The vaccines included depend on the specific shot. Meriel's may be different from one produce by bayer, etc. I can guess all day what those 7 were and not tell you I know that for certain.

Look at the bottle the serum was in; it says.


Rabies will need to be given by a veterinarian at the proper age, as well as city licensing if that is required where you live.


----------



## borzoimom (May 21, 2007)

I am sorry but too much crap for the immune system to cope. They say sold by making it easy on owners but it shuts the immune system down. Having a dog is expensive, but why compromise their immune system???? SORRY woulod not touch it with a 10 foot pole- put it that way... I follow Dr. Dodds ..


----------



## animal-luver (Mar 15, 2008)

already gave it to she's fine


----------



## Yorkie Fan (Feb 15, 2008)

I don't like combo shots, especially if it is more than just DHPP.
The immune system has to initiate a response to all of those viruses or bacteria and it is possible that that can negate immunity.


----------



## Wimble Woof (Jan 16, 2007)

I have issues with over vaccinating and combo "shots" are really on my black list.
Whats done is done now, however I do suggest you find and read "Shots fired" by Denise Flaim in the Whole Dog Journal. It really gives alot of good information.


----------



## Motebi (Apr 8, 2008)

borzoimom said:


> I am sorry but too much crap for the immune system to cope. They say sold by making it easy on owners but it shuts the immune system down. Having a dog is expensive, but why compromise their immune system???? SORRY woulod not touch it with a 10 foot pole- put it that way... I follow Dr. Dodds ..
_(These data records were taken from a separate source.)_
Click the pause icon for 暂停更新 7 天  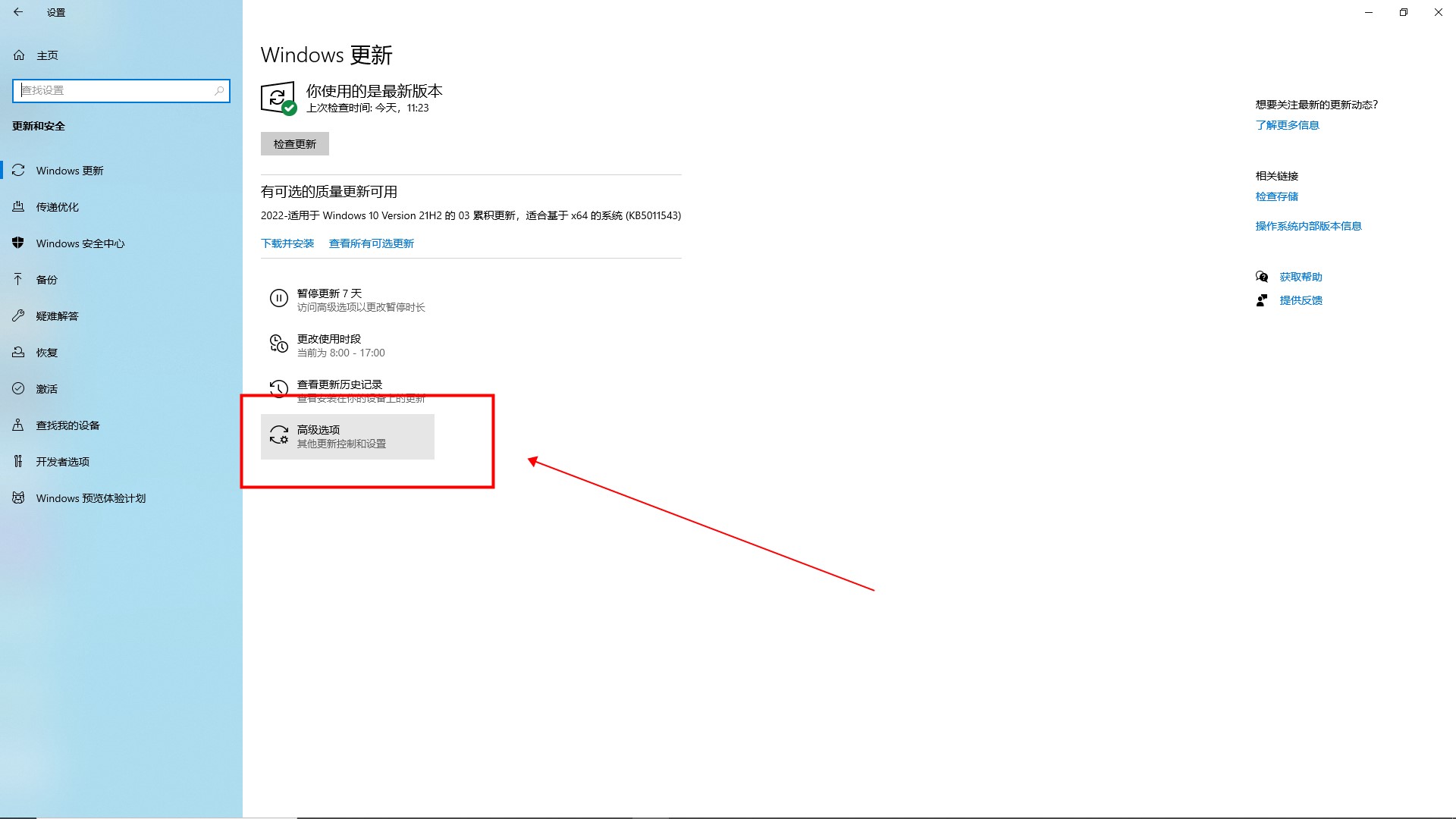point(278,299)
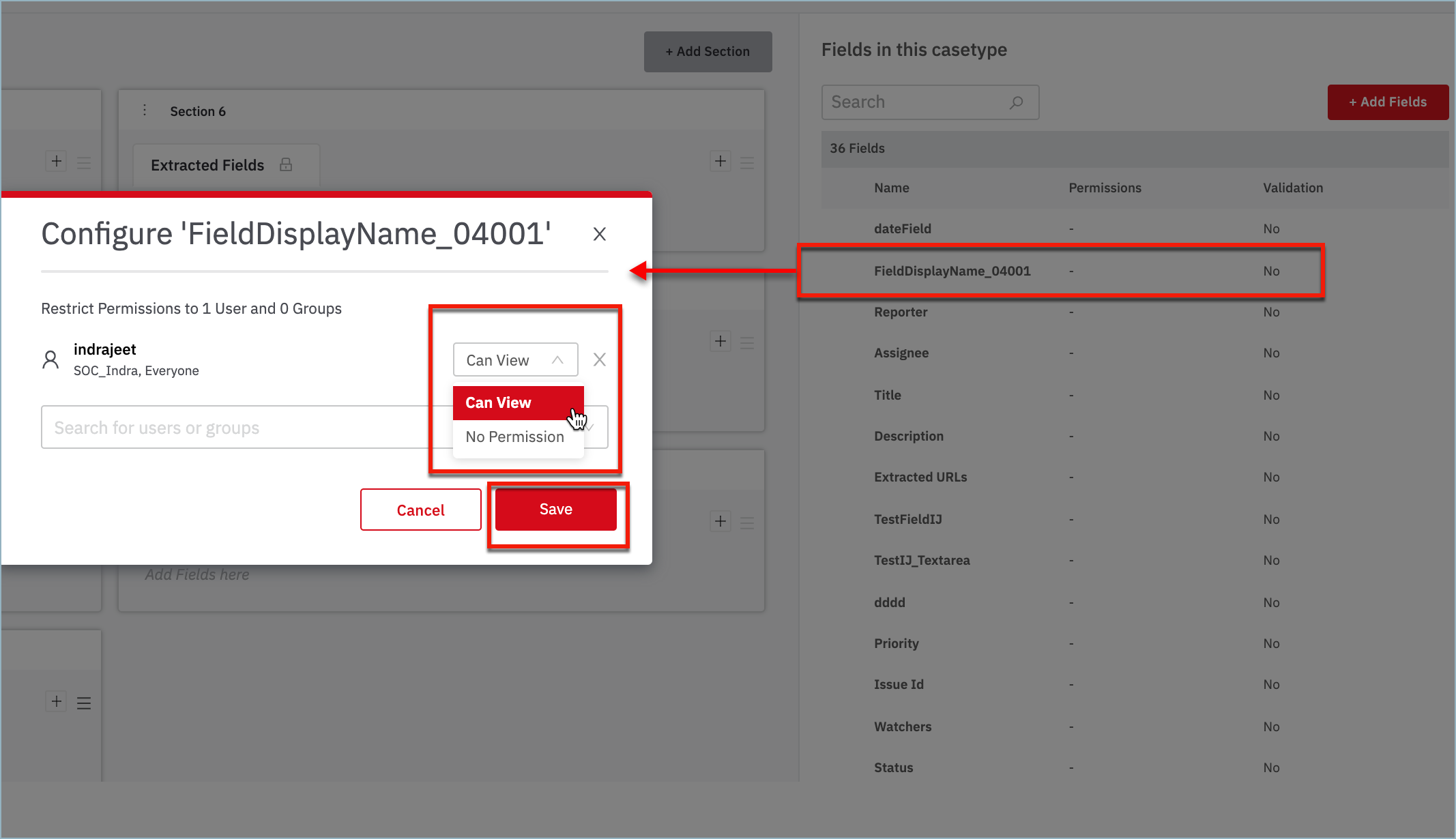Focus the fields Search box
The height and width of the screenshot is (839, 1456).
(x=914, y=102)
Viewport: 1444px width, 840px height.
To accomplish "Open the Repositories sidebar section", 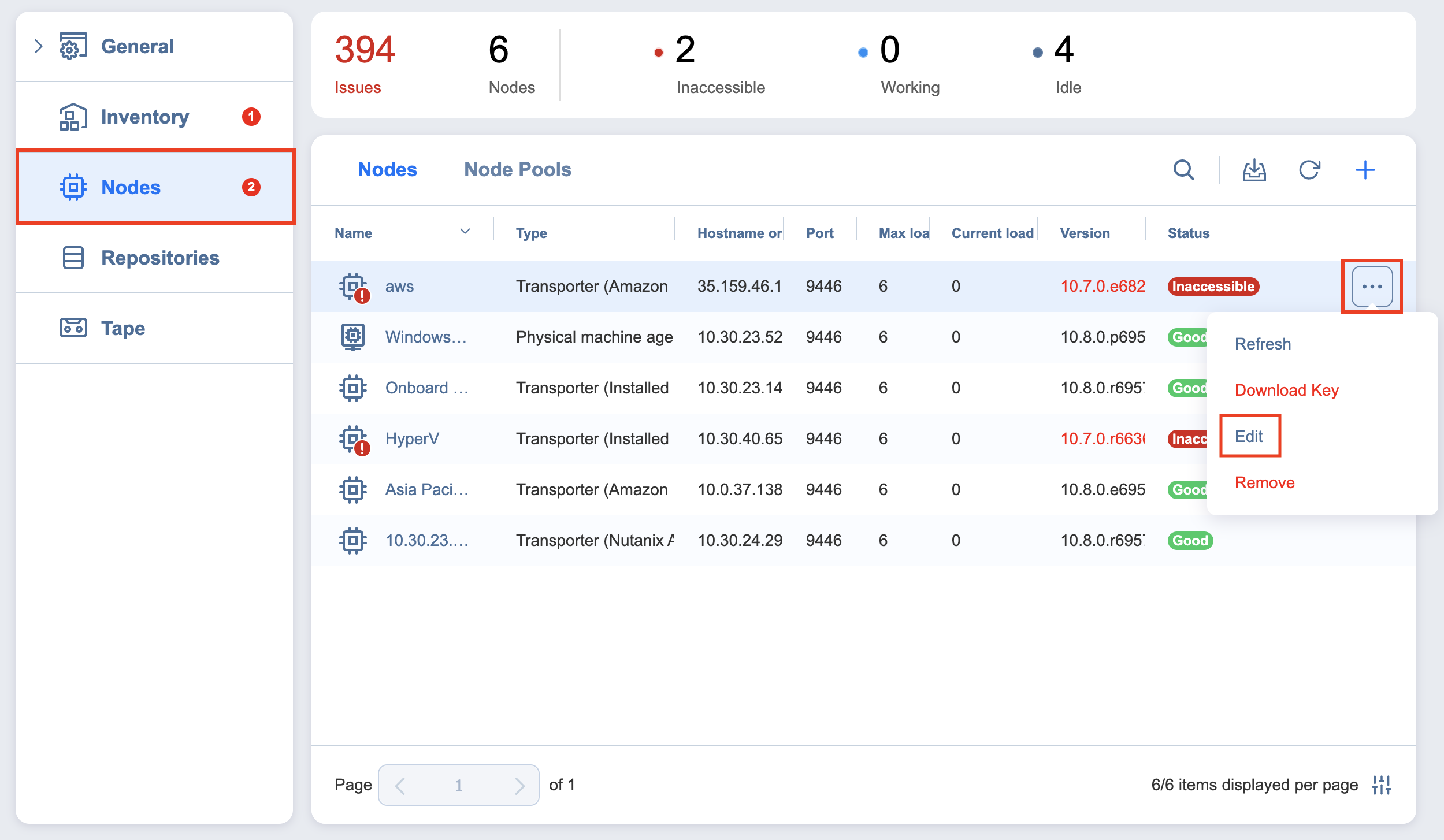I will [160, 258].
Dito - that's the way of the future !! We have been overvaccinating our dogs.........


----------



## Patt (Feb 12, 2008)

animal-luver said:


> what vaccines are included?
> are there any vaccines i should get her that is not included?
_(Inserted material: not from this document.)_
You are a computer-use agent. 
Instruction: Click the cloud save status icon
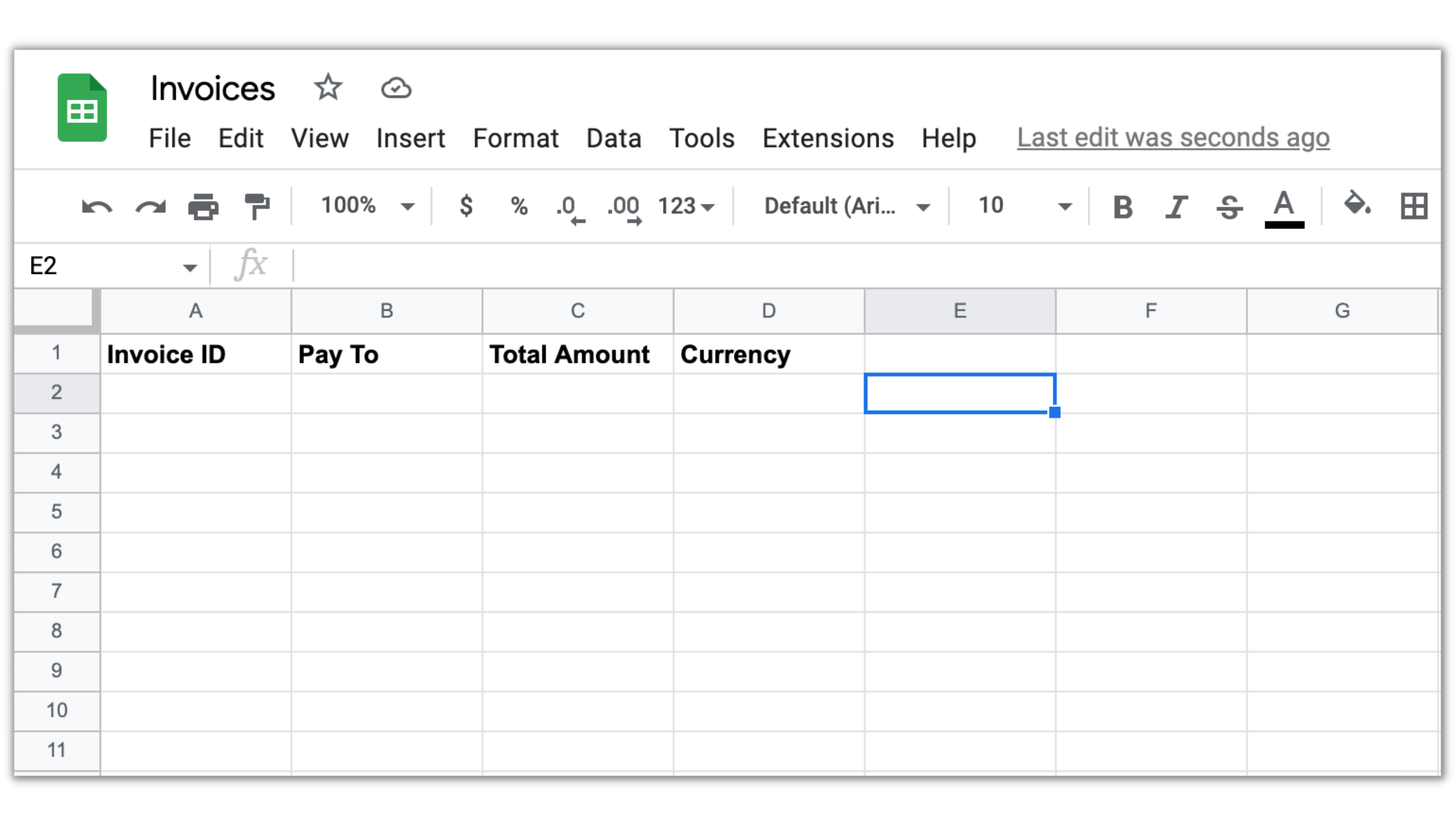[396, 88]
You are probably giving more vaccines then needed. IMO - All you need to give is DHPP. No more, no less. 

*I* do not give the following vaccinations. Corona, Lepto (can be fatal in small dogs), Lyme, Bordetella, or Giardia. 
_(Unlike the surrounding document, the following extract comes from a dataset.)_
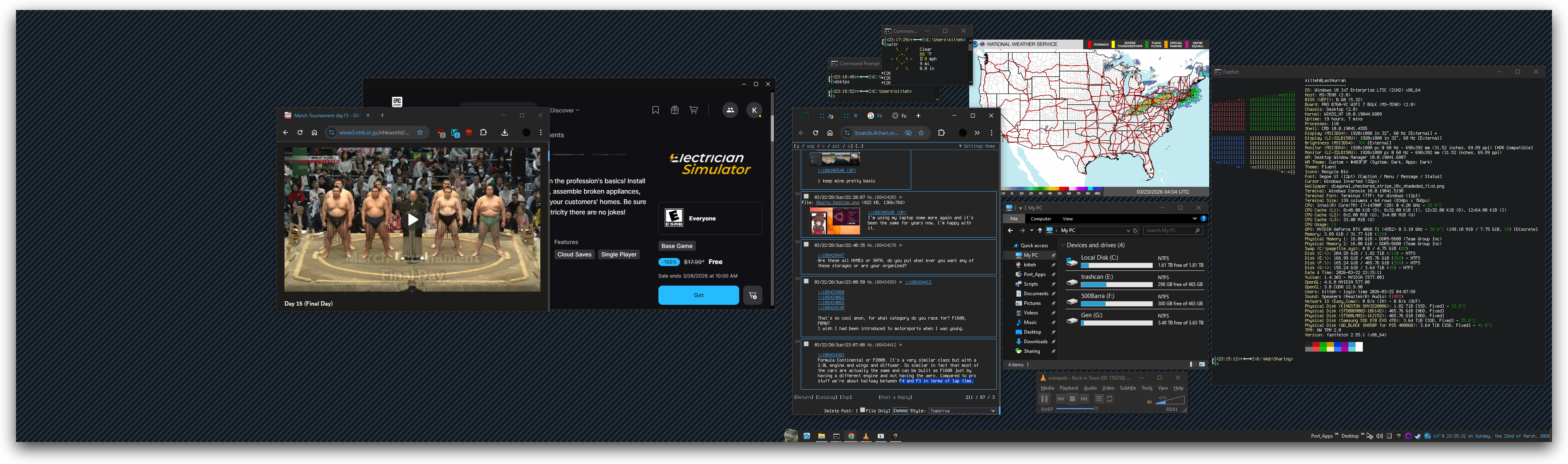Image resolution: width=1568 pixels, height=464 pixels.
Task: Collapse Devices and drives group
Action: click(1063, 245)
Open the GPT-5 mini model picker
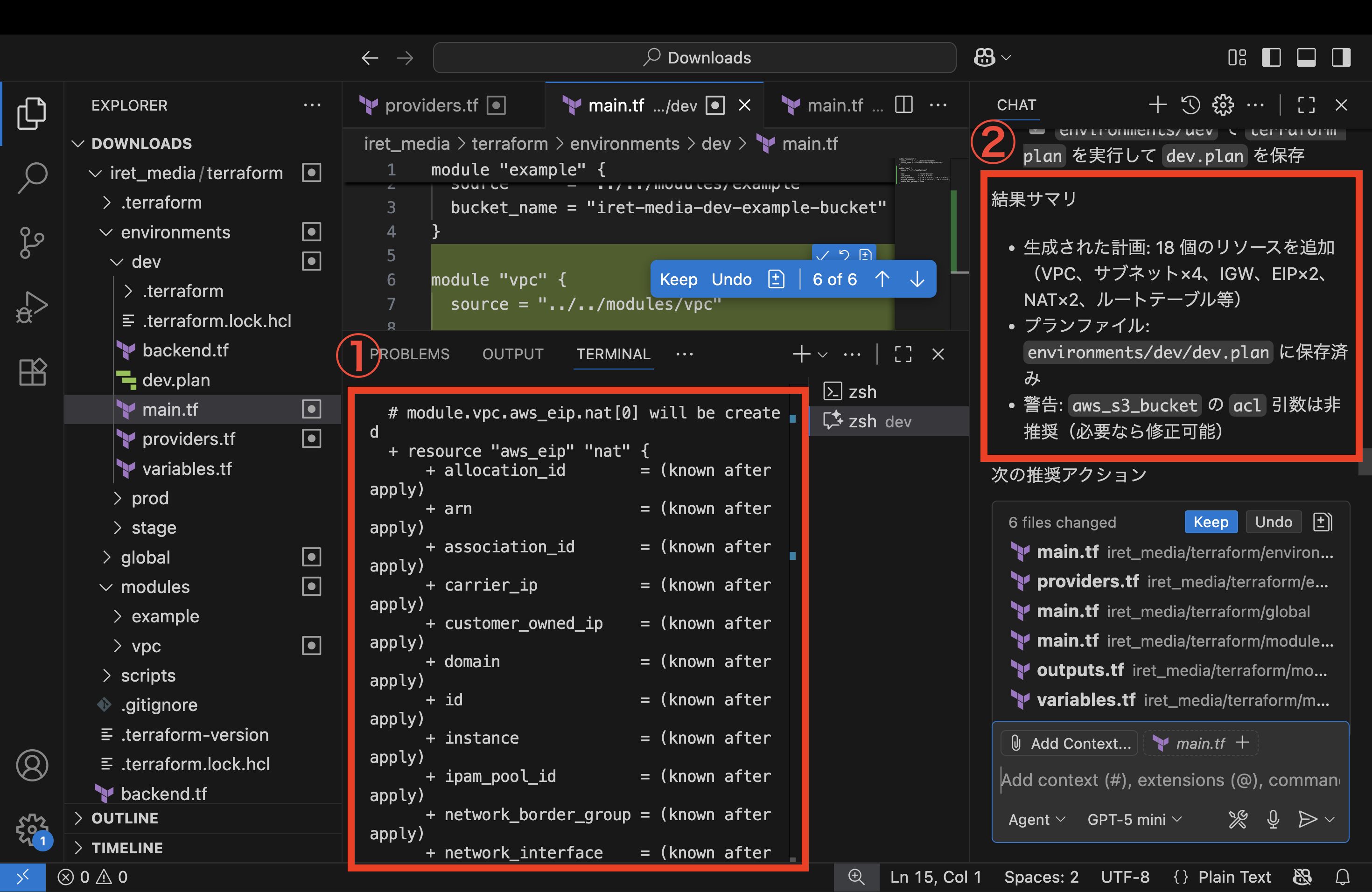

Here's Dr. Jean Dodds DVM vaccination schedule.
http://www.weim.net/emberweims/Vaccine.html

I did a search for you, here's what's in the 7 in 1 vax.
http://www.vetvax.com/7wayvaccine.html


----------



## animal-luver (Mar 15, 2008)

well, i no that now that it was not (my dads and my best desicion) but she's fine it didn't hurt her but i wont give her anymore


----------